すべての状態へTransitionの追加
すべての状態へTransitionの追加

Parametersの追加

 遷移が追加されましたので、それぞれの状態へ遷移する「条件」を指定します。条件の指定はParametersへの追加という形で行います。

 Parametersは、Animatorウィンドウ左下にあるParametersと書かれた枠の右側の「+」をクリックすることで追加できます。

Parameters
Parameters

 「+」ボタンをクリックし、Boolをクリックします。

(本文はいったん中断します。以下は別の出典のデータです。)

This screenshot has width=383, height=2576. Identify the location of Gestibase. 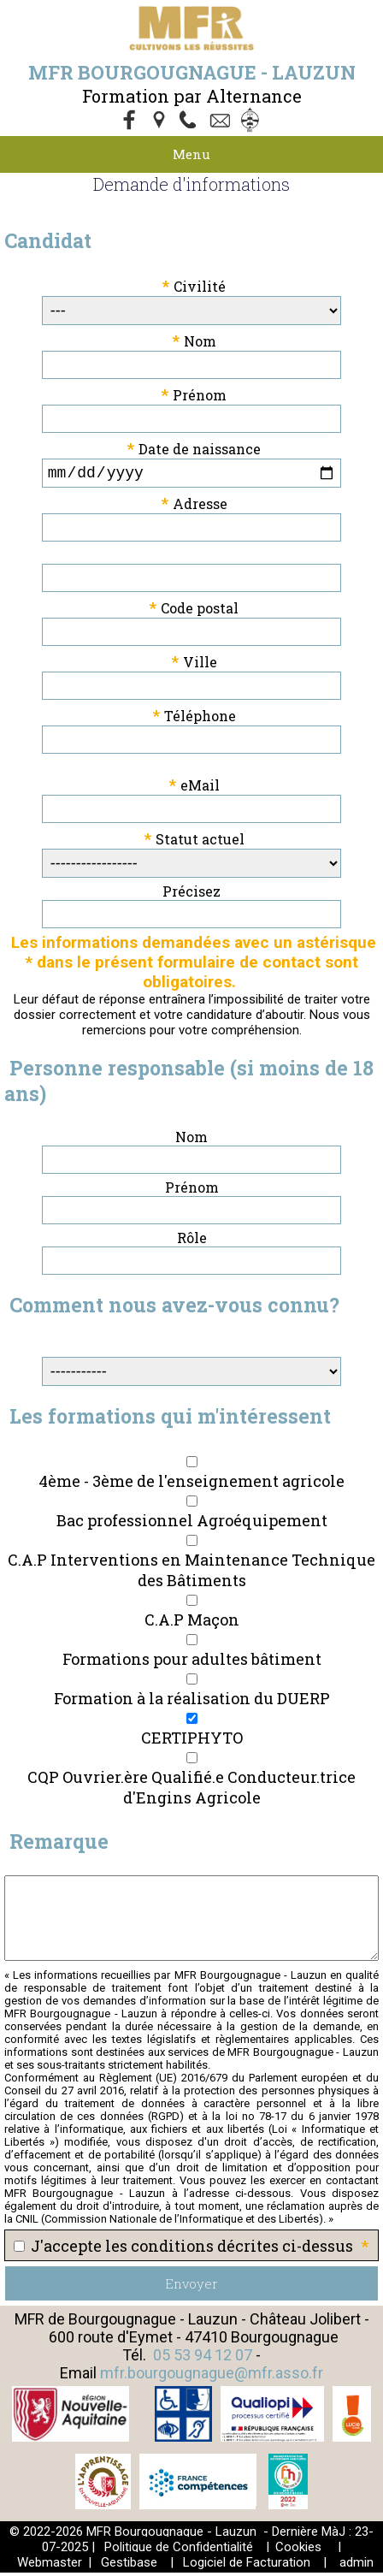
(129, 2565).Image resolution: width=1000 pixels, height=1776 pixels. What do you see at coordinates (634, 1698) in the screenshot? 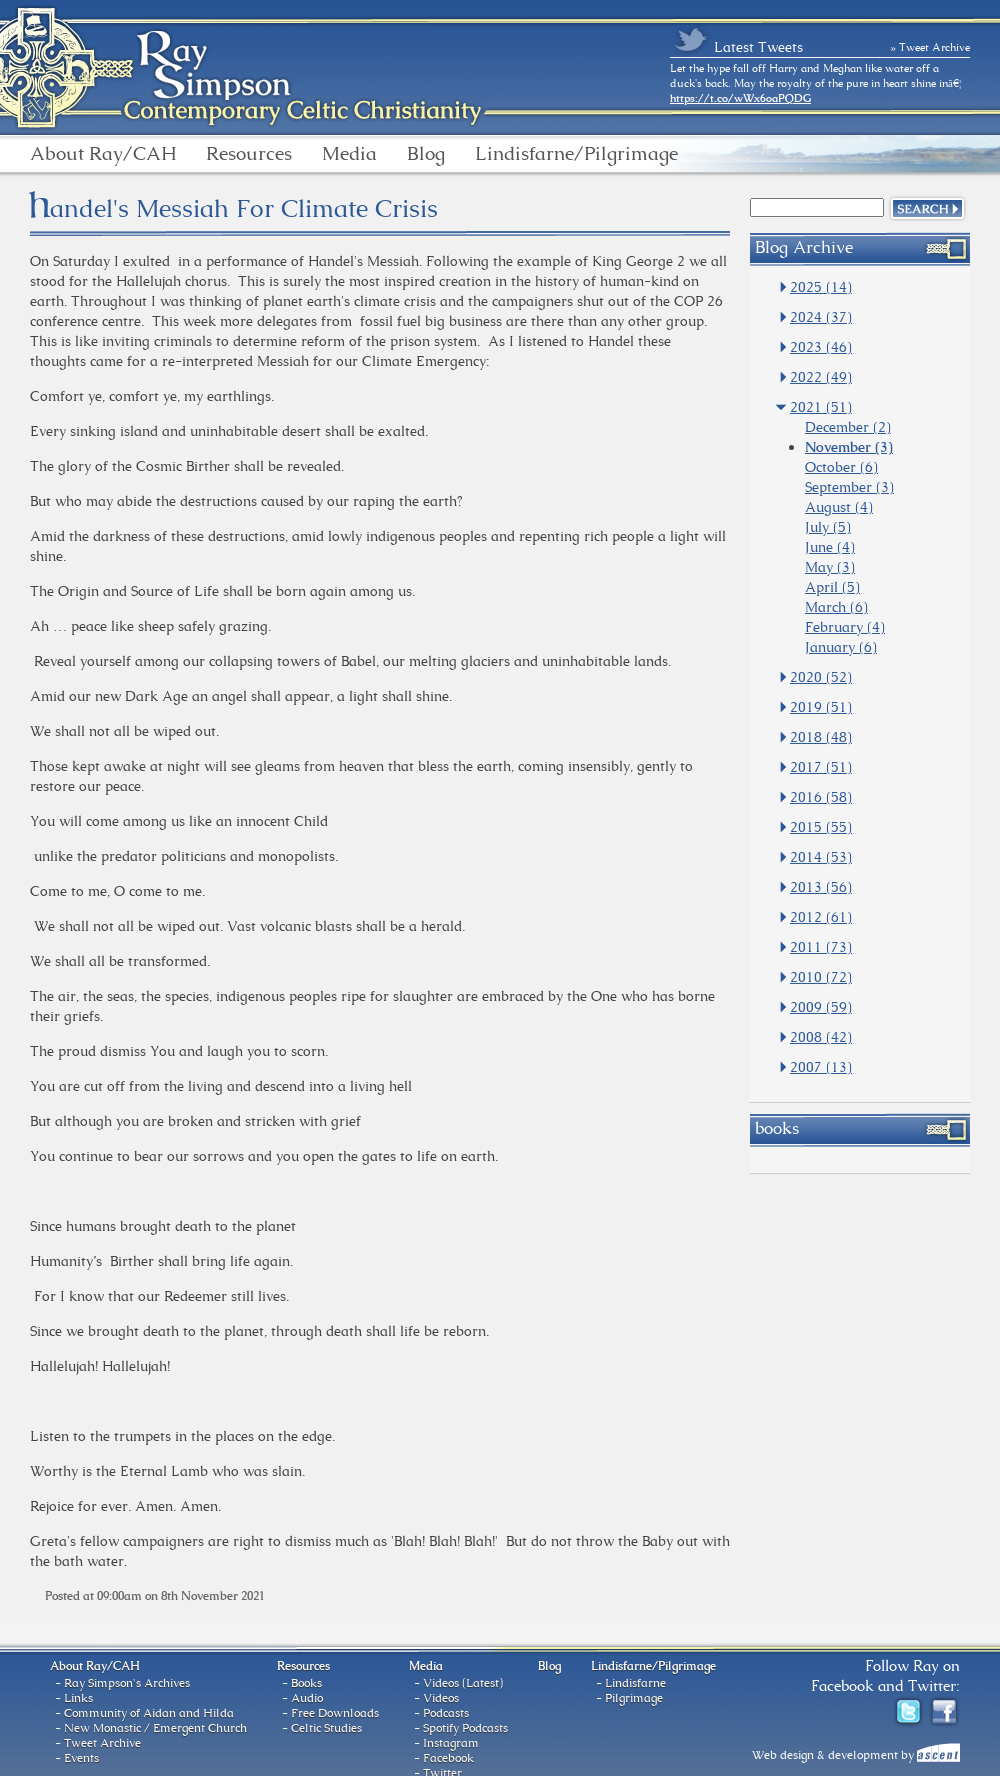
I see `Pilgrimage` at bounding box center [634, 1698].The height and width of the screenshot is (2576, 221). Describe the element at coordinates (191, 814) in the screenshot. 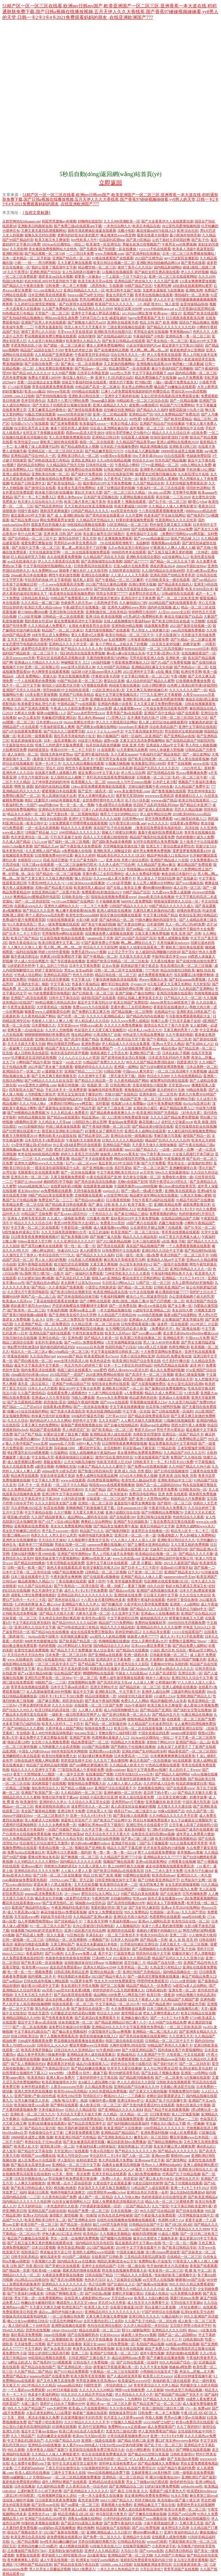

I see `2018欧美bbbbbxxxxx精品` at that location.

これはBoolean型のパラメーターを追加するという意味です。

パラメーターのタイプを選択
パラメーターのタイプを選択

 「New Bool」と書かれた箇所をクリックして「isJump」と入力します。

isJumpパラメーターを追加
isJumpパラメーターを追加

 同じ手順でBool型のパラメーター「isLeftMove」と「isStop」を追加します。

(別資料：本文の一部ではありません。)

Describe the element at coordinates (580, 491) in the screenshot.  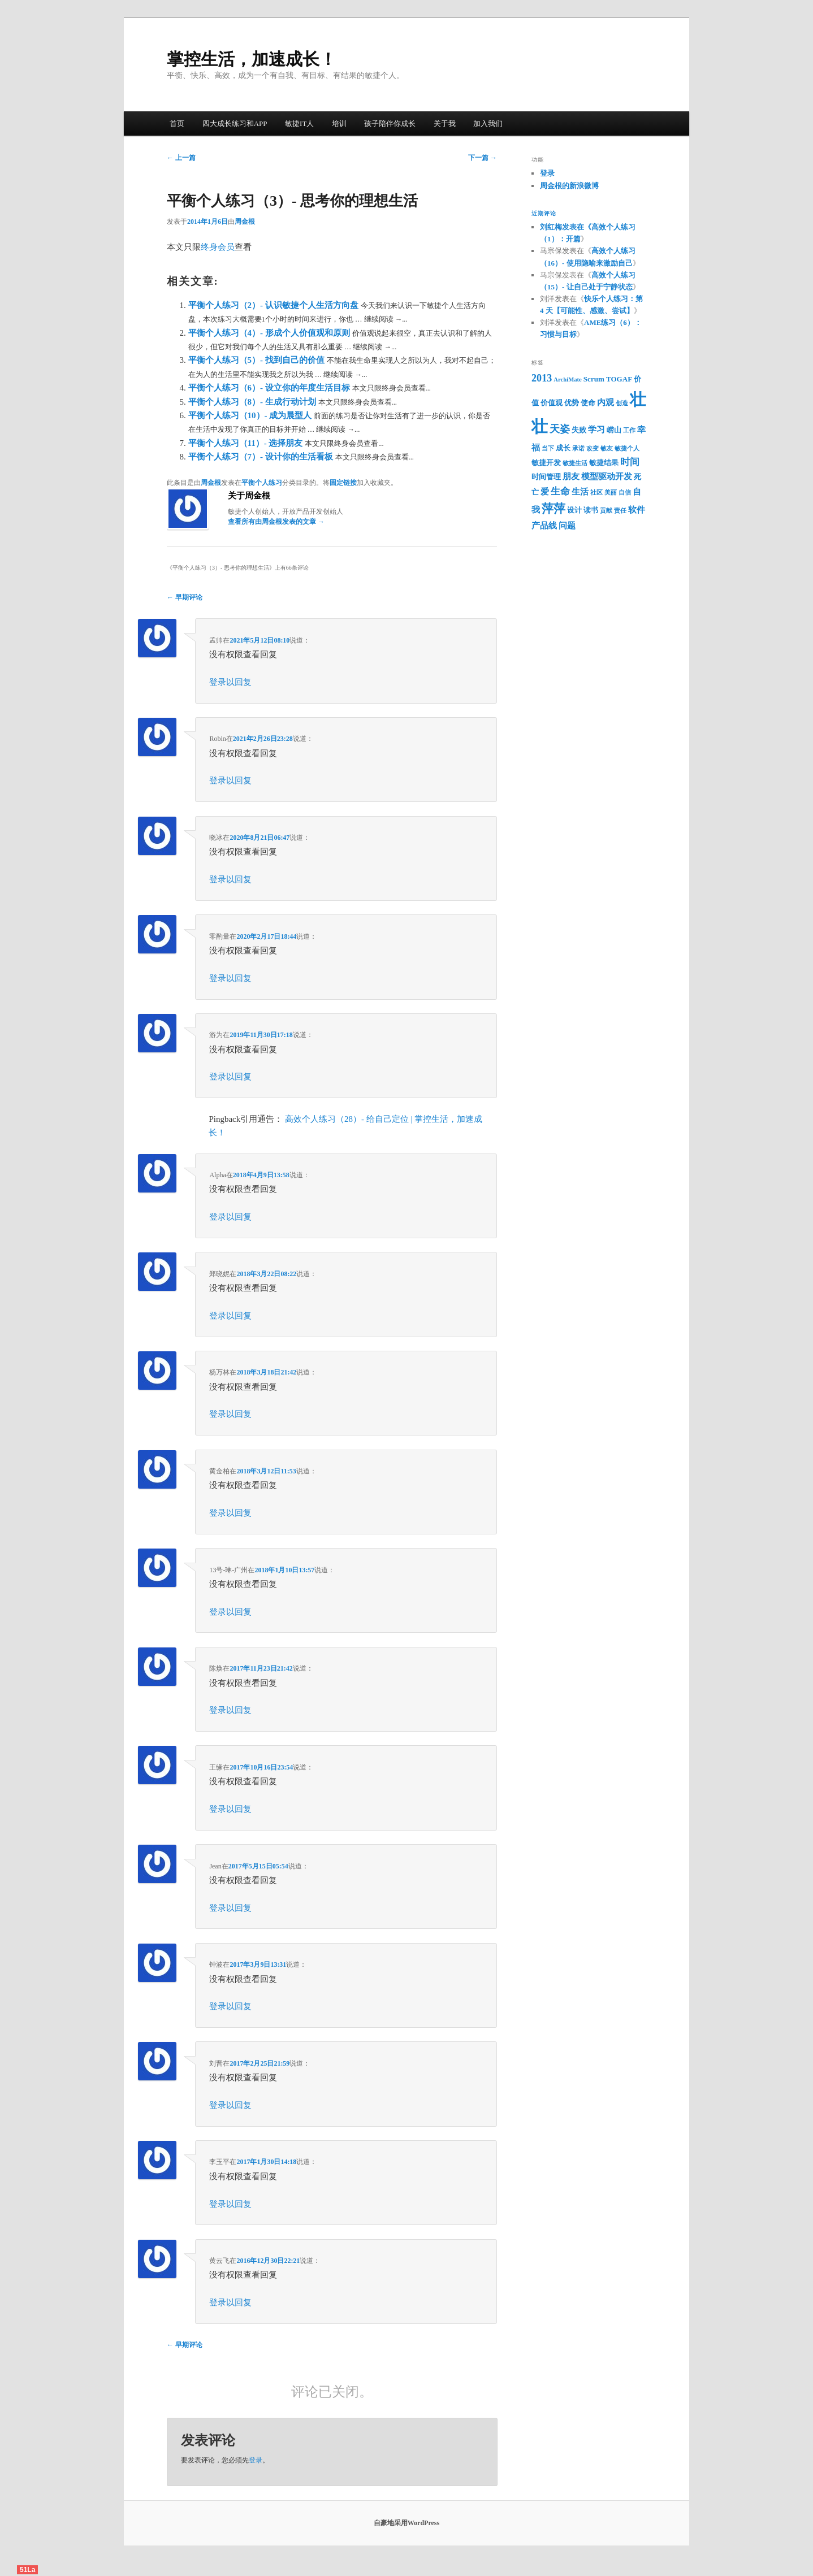
I see `生活` at that location.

isLeftMove、isStopパラメーターを追加
isLeftMove、isStopパラメーターを追加

パラメーターの意味

 それぞれのパラメーターの意味は以下のようになります。

  • isJump……キャラクターがジャンプ状態かどうか
  • isLeftMove……キャラクターが左側に動いているかどうか
  • isStop……キャラクターが停止しているかどうか

 この3つパラメーターでアニメーションの遷移先を決定します。

遷移にパラメーターを追加する

 それぞれの遷移に条件を追加していきましょう。まずはAny Stateからjump_leftに伸びる遷移の線をクリックして、水色の選択状態にします。

遷移を選択
遷移を選択

 選択した状態で、Inspectorウィンドウを見ると下部に「Conditions」という項目があります。

Conditions
Conditions

 初期状態では「Exit Time」という条件が設定されていますが、これは時間(0.9秒)でアニメーションを切り替えるという指定です。Exit Timeという条件を変更したいので文字をクリックします。

Exit Timeをクリック
Exit Timeをクリック

 プルダウンからisJumpをクリックします。

 isJumpが追加され右側の値がtrueになっています。jump_leftは左側にジャンプしているアニメーションなのでそのままにしておきます。

isJumpを追加
isJumpを追加

 さらに条件を追加したいので、Conditionsウィンドウの右下の「+」ボタンをクリックします。isJumpがもう一つ追加されるので文字をクリックしてisLeftMoveを選択します。isLeftMoveの値もtrueのままでOKです。

isJisLeftMoveumpを追加
isJisLeftMoveumpを追加

 これでjump_leftへの条件追加は完了です。

 続けて、それ以外の遷移にも以下のように条件を追加していきます。

jump_left
パラメーター
isJump true
isLeftMove true
walk_left
パラメーター
isJump false
isLeftMove true
isStop false
stop_left
パラメーター
isJump false
isLeftMove true
isStop true
jump_right
パラメーター
isJump true
isLeftMove false
walk_right
パラメーター
isJump false
isLeftMove false
isStop false
stop_right
パラメーター
isJump false
isLeftMove false
isStop true

 これでAnimatorウィンドウでのMenicam設定は終了です。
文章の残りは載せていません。